An alternative to the factor model in psychometrics (and potentially other applications of factor analysis). I have written about it at great length here, and in my data analysis notes, which I hereby incorporate by reference. I'll just use this to record some ideas for possible work; if anyone wants to take them up before I get around to them, drop me a line, or at least put me in the acknowledgments!

Thomson vs. Erdos-Renyi. Thomson's original model sampled "bonds" or "abilities" (i.e., latent variables) without replacement. It's much easier to analyze, however, if you use simple Bernoulli sampling, and naturally the two come to much the same thing in the large-size limit. This is reminiscent to me of the two versions of the Erdos-Renyi random graph model, where you fix either the number of edges (so sampling without replacement) or the probability of an edge (Bernoulli sampling); is there something to this connection --- say the appearance of a single general factor corresponding to the emergence of a giant component?

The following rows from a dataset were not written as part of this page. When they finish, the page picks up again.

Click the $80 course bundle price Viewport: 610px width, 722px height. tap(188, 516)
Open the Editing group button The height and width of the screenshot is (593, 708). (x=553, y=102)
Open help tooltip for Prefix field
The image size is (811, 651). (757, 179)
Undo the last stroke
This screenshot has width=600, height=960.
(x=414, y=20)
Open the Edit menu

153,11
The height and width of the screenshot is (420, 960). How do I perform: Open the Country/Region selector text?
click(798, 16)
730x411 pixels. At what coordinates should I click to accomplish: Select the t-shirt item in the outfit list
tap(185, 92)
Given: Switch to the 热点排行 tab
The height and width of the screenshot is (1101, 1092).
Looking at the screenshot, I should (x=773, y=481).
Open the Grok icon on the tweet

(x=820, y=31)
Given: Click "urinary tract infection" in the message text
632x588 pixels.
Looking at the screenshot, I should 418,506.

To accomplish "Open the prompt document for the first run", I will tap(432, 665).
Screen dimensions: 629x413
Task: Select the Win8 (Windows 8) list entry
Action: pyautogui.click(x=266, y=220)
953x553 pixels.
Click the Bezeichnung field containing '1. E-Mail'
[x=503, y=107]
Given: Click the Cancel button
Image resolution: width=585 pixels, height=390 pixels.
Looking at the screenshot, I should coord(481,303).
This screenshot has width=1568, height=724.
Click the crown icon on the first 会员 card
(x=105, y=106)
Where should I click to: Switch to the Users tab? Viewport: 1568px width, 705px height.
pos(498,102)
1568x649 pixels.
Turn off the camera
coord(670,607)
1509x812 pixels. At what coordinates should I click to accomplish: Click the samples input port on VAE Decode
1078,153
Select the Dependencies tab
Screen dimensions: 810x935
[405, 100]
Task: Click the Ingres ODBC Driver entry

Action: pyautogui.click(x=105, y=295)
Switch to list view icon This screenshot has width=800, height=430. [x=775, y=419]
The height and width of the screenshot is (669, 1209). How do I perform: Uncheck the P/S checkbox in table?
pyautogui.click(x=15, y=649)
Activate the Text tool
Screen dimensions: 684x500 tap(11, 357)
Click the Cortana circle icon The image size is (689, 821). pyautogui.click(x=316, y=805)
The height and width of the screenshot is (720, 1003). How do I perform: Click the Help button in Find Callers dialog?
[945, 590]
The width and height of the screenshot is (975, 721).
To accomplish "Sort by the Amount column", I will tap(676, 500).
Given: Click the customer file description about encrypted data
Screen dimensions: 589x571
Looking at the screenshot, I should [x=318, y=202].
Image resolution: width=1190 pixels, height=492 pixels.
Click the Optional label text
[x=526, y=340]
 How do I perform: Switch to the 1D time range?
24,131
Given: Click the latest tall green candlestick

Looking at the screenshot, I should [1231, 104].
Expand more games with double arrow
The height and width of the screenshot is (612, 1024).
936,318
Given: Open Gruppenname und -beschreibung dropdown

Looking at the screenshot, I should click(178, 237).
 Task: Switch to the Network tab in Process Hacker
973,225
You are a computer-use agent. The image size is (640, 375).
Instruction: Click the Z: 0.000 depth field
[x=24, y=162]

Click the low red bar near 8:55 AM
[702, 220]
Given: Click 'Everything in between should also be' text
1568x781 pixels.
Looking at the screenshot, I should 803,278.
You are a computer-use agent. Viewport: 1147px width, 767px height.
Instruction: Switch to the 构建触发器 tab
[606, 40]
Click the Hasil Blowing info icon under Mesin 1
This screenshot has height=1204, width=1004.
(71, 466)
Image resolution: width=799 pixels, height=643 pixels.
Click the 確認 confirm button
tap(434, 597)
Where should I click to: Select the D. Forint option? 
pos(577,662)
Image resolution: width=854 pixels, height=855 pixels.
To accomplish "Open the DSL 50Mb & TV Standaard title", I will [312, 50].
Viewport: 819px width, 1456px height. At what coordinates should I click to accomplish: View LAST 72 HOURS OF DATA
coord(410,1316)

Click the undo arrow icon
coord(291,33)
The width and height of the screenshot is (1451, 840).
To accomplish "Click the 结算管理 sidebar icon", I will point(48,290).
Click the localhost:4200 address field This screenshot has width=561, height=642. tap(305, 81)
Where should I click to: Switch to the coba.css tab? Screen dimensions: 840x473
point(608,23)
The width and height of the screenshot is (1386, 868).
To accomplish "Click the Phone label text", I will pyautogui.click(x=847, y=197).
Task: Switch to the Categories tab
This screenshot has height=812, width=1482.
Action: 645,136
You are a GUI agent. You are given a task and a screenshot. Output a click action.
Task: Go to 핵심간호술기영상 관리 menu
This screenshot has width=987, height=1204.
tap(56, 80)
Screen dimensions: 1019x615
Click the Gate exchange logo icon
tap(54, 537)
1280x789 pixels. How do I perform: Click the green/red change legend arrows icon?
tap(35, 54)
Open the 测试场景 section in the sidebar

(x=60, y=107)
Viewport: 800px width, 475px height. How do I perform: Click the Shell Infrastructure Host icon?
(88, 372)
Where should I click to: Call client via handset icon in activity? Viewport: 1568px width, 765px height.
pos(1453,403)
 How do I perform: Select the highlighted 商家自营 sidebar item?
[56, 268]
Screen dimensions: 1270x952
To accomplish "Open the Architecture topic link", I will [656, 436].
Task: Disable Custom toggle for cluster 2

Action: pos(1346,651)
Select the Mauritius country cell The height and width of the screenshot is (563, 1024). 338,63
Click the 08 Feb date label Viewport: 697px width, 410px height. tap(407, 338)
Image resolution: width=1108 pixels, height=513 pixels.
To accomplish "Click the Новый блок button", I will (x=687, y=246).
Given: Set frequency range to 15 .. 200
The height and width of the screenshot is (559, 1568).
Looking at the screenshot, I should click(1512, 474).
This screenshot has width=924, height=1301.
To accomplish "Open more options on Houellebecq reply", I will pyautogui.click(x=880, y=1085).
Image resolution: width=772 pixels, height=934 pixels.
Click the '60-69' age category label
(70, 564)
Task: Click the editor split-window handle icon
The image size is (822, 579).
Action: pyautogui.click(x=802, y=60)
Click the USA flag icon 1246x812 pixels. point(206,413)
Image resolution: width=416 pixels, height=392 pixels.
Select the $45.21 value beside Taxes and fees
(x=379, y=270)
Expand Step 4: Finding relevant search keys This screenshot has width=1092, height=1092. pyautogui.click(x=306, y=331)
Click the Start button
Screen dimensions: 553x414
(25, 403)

Geometry vs. covariance. Thomson's model produces the same patterns of correlations as factor models (more exactly, can be made to come arbitrarily close with arbitrarily high probability). This naturally raises the question of how one might distinguish between the two simply from the data, as opposed to actual scientific knowledge of causal mechanisms. Correlations, clearly, won't do the job. But: if we have $p$ observables, and $q < p$ factors, then the expected values of the observables must always lie on a $q$-dimensional linear subspace of the full $p$-dimensional space. Unless I am missing something, however, if I have $q > p$ abilities in the Thomson model, there is no geometric constraint on the expected values of observable vectors. (Maybe there's something subtle I'm missing from the sampling process?) Might this provide a test? In both models our data equals expected vectors plus noise, so the factor model doesn't predict that observations will fall exactly on a hyper-plane, but perhaps something could be done with this.